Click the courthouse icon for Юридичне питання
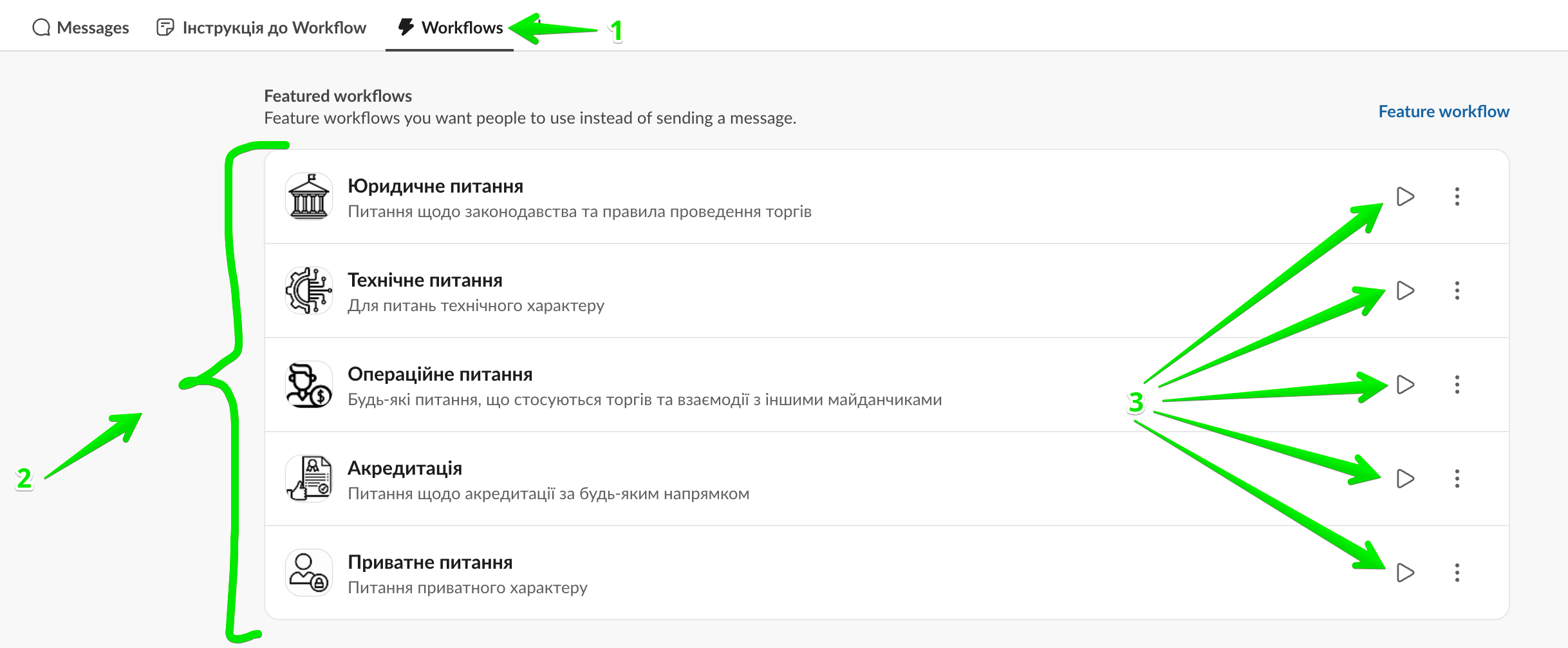1568x648 pixels. (x=309, y=196)
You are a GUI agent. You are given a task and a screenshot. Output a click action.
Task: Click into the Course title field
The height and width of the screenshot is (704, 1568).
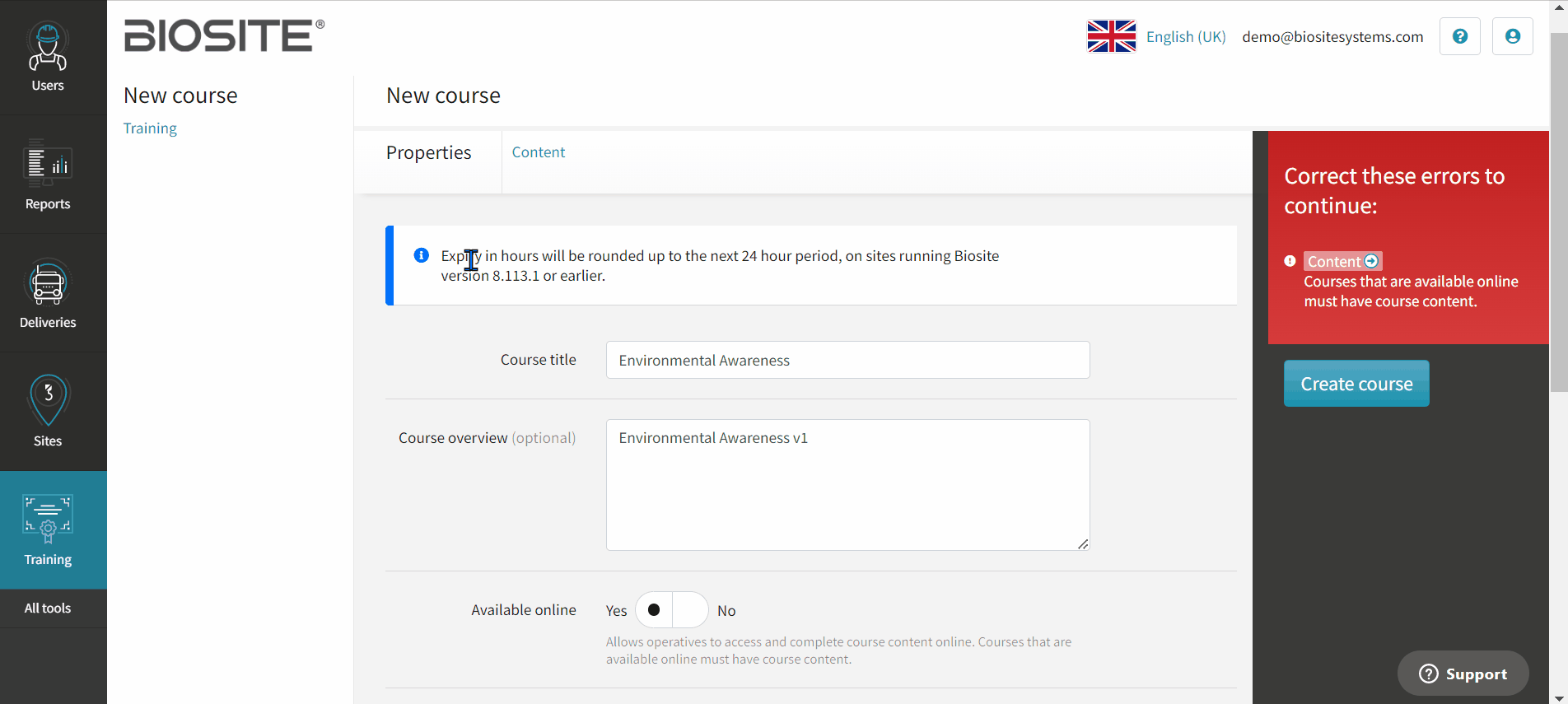click(848, 360)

● ● ● ● ●

Please repeat every record exactly as it stands, leaving out any pictures.

▶ **Exercise result**:
Click the courthouse icon for Юридичне питання
1568x648 pixels. (x=309, y=196)
You are a GUI agent. You are given a task and a screenshot. Output a click action.
Task: Click into the Course title field
The height and width of the screenshot is (704, 1568).
click(848, 360)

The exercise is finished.